Real cheapest is the etap (looks dirty though) in city centre, a few premir inns , travel lodge if youre not too bothered, think ive seen 1 in the bullring.. Radisson if you have Â£100 a night .. The hyatt has some cheapish rooms if u book early, mint hotel in brindley place, theres meant to be a nice hotel in the mailbox .On hageley road theres a place called menzies, pretty cheap, briar rose in city centre is meant to be ok

There are a few musems (motorcycle one i believe here too) , ballet, check whats going on at the theatres?

Entertainment wise .. Star City, loadsa typical food places , cinema, climbin wall, 36 holes mini golf, bowling etc

Teamworks karting if you go with the lads, *sea life centre if with kids too.

Legs11 and spearmint rhino ? 

3 football clubs to go watch*

If you're bored by yourself, feel free to hit me up .. Ill probably be stalkin dana .. I only live 10 mins from city centre, 2mins off broad street .. Or in nandos, or at bjj/mma (2mins off broad street)

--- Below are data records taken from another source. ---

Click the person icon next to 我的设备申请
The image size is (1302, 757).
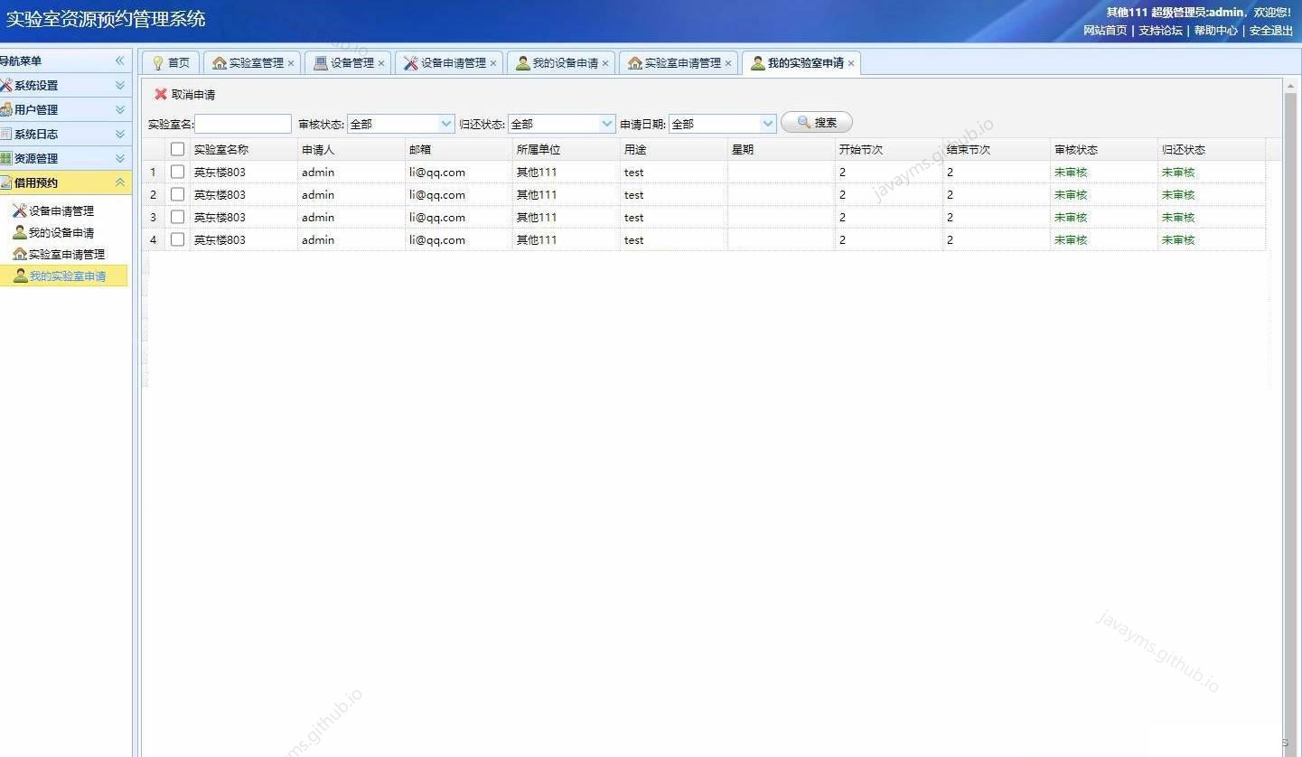tap(18, 232)
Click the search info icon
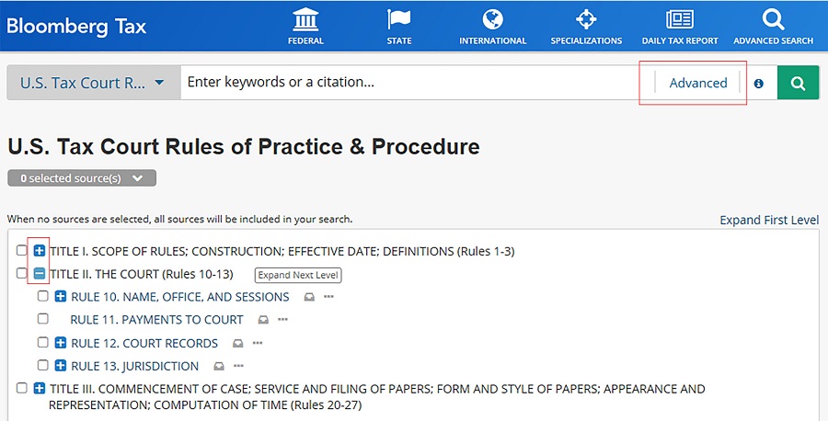 pyautogui.click(x=759, y=83)
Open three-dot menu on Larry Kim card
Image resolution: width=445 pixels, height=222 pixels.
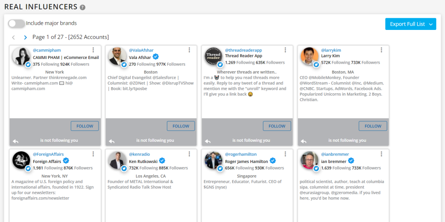click(x=381, y=50)
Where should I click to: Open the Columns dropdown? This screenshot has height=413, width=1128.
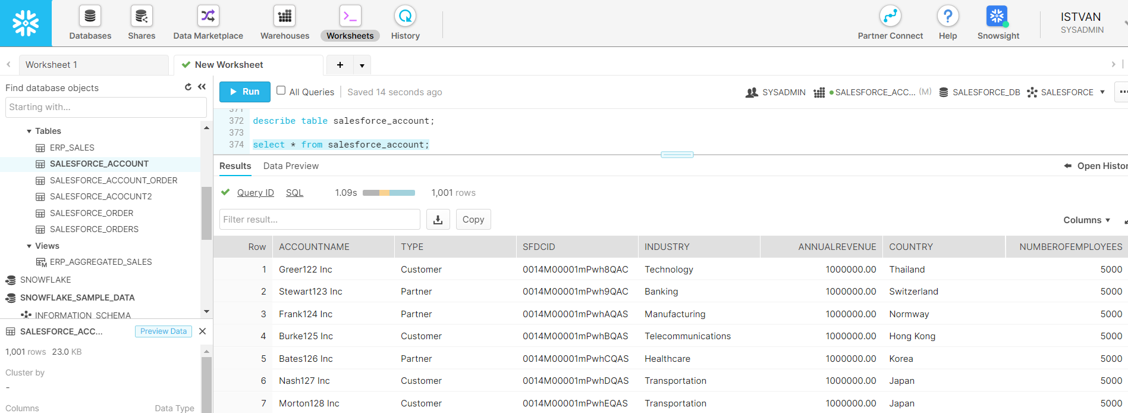pyautogui.click(x=1086, y=220)
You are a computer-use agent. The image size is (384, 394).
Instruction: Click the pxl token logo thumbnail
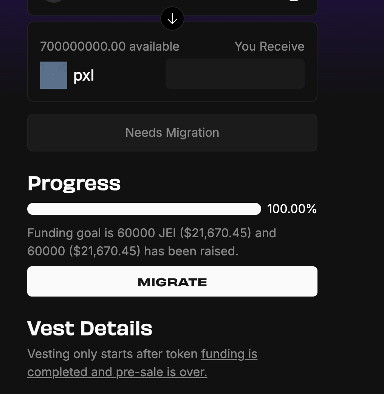54,75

Anything else u want to know feel free to ask


----------



## marc (Jul 16, 2007)

Thanks for that my man


----------



## 1927 (Apr 30, 2008)

Yep that was great help Jeevan cheers !

think i said in different post that i sorted good tickets and staying at raddison blu which is more in the city i believe. The misses is working a nightshift Friday night so is planning on few hours sleep in Hotel in afternoon so i even got a few hours to myself in the day .... not sure to hit the hotel gym or hit the bars on my own lol ....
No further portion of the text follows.